About a dozen College Park residents met with city and Prince George's County officials last week to protest the establishment of what they described as an off-campus fraternity house by a group of University of Maryland students without county or city approval. It was the latest in a series of neighborhood protests in College Park over fraternity houses and the activities of fraternity members.
The residents asked county zoning officials to enforce a 1983 zoning law requiring groups to obtain special zoning exceptions before using residential facilities as fraternity or sorority houses. The house in question, at 7408 Rhode Island Ave., is rented by 24 members of Tau Kappa Epsilon fraternity and two nonmembers.
The fraternal chapter was established on campus in 1981, and members began moving into the house about a year ago. Three other fraternities houses are on the same block, as are a number of sororities.
Joseph Bowen, chairman of the local TKE board of trustees, said that because TKE does not own the house, his board does not currently recognize it as an official fraternity facility.
County zoning inspections supervisor George Biernesser said the county also does not consider the house a fraternity, having classified it as an apartment building because it contains rental units.

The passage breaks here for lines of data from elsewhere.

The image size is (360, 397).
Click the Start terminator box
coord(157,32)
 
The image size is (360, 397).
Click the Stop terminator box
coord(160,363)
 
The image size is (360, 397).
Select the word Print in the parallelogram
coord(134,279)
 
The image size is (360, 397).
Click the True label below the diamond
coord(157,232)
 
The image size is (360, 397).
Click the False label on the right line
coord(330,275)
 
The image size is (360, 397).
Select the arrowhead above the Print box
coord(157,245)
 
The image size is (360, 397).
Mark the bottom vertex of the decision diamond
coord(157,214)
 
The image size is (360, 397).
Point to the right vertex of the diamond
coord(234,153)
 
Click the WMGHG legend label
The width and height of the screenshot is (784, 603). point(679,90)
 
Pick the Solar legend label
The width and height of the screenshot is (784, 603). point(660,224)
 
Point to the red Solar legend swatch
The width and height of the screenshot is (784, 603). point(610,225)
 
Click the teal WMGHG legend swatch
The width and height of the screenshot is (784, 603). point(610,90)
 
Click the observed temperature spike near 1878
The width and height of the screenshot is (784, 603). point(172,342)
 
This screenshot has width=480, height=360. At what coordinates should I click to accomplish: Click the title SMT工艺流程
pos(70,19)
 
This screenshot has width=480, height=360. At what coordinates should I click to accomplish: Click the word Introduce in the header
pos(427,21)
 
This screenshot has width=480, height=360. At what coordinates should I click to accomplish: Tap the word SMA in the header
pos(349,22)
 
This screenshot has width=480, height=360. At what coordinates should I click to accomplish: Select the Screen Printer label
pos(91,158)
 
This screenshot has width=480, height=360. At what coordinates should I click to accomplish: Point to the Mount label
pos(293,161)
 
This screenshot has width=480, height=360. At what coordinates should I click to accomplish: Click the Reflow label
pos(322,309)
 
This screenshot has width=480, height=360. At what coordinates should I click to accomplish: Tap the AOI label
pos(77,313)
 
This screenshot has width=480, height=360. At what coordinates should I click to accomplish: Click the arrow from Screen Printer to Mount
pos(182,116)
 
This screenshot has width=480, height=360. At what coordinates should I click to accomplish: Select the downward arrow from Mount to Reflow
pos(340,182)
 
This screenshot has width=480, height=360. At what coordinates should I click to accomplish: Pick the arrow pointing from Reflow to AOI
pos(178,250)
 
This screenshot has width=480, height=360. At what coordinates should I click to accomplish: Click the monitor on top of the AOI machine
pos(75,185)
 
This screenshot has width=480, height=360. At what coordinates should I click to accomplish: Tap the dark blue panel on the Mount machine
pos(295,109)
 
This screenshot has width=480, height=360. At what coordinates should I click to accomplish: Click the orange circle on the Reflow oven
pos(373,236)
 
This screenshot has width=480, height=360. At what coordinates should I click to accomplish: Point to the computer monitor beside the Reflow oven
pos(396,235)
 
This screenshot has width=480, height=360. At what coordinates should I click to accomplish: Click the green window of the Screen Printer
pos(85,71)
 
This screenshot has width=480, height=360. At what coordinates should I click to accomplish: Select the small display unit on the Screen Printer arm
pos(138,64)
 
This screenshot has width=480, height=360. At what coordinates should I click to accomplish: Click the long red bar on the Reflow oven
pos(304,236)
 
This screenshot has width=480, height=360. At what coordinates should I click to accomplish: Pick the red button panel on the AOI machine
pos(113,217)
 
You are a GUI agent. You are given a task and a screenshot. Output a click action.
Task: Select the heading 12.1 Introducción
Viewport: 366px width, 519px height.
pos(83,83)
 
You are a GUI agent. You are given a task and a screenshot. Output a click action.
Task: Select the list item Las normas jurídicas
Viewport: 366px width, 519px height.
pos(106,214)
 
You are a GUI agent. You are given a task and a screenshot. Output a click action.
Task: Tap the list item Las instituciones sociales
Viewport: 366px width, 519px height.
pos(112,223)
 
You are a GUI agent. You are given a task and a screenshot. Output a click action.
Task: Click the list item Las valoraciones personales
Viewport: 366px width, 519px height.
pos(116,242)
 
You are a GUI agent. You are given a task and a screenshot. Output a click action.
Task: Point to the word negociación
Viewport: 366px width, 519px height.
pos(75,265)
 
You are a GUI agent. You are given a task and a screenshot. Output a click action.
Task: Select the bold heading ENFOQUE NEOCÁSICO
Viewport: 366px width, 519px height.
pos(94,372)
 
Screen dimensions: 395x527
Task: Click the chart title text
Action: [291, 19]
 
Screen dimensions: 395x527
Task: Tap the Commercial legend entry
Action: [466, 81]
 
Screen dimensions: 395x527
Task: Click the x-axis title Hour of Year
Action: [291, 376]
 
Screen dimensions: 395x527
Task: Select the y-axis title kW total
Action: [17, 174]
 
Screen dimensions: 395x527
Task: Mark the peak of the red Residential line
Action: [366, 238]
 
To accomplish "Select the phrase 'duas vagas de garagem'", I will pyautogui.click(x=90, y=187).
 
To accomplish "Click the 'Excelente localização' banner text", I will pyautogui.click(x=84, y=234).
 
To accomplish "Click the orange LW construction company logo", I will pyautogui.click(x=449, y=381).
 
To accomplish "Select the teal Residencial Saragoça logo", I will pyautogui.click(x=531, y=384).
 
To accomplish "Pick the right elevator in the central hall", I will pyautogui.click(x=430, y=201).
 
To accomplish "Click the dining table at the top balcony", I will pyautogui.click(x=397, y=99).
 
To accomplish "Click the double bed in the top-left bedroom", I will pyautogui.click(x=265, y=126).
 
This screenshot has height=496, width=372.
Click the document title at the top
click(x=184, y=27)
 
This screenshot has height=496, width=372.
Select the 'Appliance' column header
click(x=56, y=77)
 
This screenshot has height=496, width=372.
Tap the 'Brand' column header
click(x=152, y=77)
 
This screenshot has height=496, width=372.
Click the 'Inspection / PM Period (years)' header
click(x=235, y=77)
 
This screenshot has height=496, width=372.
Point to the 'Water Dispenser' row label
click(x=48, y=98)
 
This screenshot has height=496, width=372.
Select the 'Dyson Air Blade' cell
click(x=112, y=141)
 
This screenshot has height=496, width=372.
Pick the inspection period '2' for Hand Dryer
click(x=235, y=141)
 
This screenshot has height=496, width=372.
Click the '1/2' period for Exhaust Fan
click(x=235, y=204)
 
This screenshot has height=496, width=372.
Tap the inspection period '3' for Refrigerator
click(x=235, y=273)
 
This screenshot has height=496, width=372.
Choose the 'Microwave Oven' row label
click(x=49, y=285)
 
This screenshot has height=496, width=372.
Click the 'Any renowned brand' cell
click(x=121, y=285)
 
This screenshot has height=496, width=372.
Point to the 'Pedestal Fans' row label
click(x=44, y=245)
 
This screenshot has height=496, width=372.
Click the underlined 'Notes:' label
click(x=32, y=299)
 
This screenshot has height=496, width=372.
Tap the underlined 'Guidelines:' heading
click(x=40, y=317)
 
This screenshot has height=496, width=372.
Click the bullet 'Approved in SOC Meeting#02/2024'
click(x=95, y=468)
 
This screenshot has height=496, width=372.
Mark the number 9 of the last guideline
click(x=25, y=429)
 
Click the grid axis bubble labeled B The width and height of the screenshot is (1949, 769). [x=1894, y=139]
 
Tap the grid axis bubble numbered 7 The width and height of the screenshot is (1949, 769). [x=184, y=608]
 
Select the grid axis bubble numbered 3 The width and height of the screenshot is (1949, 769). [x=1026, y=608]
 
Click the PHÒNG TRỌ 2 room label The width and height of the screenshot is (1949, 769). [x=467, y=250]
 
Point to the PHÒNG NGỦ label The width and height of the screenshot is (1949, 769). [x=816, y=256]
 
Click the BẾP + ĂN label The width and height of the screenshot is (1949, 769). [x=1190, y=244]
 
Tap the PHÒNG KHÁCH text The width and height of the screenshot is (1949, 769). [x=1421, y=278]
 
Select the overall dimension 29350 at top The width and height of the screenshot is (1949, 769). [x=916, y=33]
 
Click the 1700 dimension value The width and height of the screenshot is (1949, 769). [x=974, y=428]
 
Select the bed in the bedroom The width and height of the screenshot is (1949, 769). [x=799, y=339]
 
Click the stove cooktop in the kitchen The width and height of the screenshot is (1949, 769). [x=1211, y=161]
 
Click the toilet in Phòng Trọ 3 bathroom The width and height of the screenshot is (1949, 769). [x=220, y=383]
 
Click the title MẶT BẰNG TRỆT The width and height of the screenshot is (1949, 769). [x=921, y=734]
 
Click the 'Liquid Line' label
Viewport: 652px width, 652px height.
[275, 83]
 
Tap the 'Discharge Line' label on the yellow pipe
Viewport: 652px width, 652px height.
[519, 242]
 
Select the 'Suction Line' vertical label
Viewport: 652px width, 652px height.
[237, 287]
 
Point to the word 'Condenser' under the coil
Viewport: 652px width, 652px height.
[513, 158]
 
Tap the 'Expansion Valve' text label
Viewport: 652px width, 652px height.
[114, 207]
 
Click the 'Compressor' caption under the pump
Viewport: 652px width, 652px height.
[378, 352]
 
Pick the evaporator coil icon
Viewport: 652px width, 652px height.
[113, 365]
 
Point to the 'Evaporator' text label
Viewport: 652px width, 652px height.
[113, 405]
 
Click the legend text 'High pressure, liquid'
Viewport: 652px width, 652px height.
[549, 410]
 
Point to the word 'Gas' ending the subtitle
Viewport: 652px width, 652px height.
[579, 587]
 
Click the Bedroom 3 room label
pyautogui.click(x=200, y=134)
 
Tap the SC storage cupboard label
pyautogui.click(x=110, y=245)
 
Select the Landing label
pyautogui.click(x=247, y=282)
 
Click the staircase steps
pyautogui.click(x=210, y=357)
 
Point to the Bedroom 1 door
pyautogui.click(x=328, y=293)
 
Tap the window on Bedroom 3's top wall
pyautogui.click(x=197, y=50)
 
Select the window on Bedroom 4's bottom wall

Biernesser said the 1983 law requiring zoning exceptions applies only to fraternity houses in residential areas, while the property in question is commercially zoned.
But if the building is designated an official fraternity house, it would be in violation of another part of the law banning fraternities and sororities in commercial zones, he said.
Residents and city officals contend that the house, which bears a TKE sign, is a legitimate fraternity.
"If an organization acts like a fraternity and says it's a fraternity, then it's a fraternity," said Mayor Alvin Kushner. "I think the zoning people have chosen to shut their eyes about this."
James Nagel, whose house is adjacent to the fraternity facility, presented an anti-TKE petition to city officials. He complained that fraternity members have kicked in his fence, thrown bottles in his swimming pool, thrown trash in his yard and held loud parties.
Bowen denied the charges and said the fraternity is no louder than any other in the neighborhood.
College Park residents are "fed up with fraternities," Nagel told officials. "I think they'd be happy to see them all closed or moved up near university president John Toll's house," Nagel said.